Page extract:
^^^^^^^^^^^^^^^^
Saturday, August 6, 2011

SFX Saturday Random Ten

There's been overcast and a little spitting throughout the day. Now it's raining. Not brutally hard, not so you'd get soaked in 15 seconds. But it's noticeable. It's a relaxing sound.


1. Yo La Tengo--Here to Fall
2. Wes Montgomery--All the Way
3. Blossom Dearie--Everything I've Got
4. Jookabox--Light
5. Beck--Gamma Ray
6. The Veldt--Until You're Forever
7. XTC--Yacht Dance
8. The New Pornographers--Star Bodies
9. Nancy Wilson--But Beautiful
1/0. Roxy Muxic--Three and Nine

Friday, August 5, 2011

Not another separated at birth movie

Earlier tonight I watched Hayao Miyazaki's aviation adventure Porco Rosso. It's a fun movie with beautiful animation, but something struck me. Namely, the eerie resemblance between the hero...

... and Andy Kaufman's troublesome friend Tony Clifton.

Ha. Clifton could only wish that a beautiful singing restaurateur would fall for him.

Thursday, August 4, 2011

The tippling point

You know what's fun? This personal essay is fun. It's also perceptive about workplace behavior.
^^^^^^^^^^^^^^^^
Recorded data:

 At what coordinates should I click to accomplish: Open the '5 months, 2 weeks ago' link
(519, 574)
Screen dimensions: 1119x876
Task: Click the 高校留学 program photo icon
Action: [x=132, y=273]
^^^^^^^^^^^^^^^^
Rewrite the blog excerpt starting with "Not another separated" and going on through "fall for him.", swapping "beautiful" for "lovely" wherever it occurs.

Not another separated at birth movie

Earlier tonight I watched Hayao Miyazaki's aviation adventure Porco Rosso. It's a fun movie with lovely animation, but something struck me. Namely, the eerie resemblance between the hero...

... and Andy Kaufman's troublesome friend Tony Clifton.

Ha. Clifton could only wish that a lovely singing restaurateur would fall for him.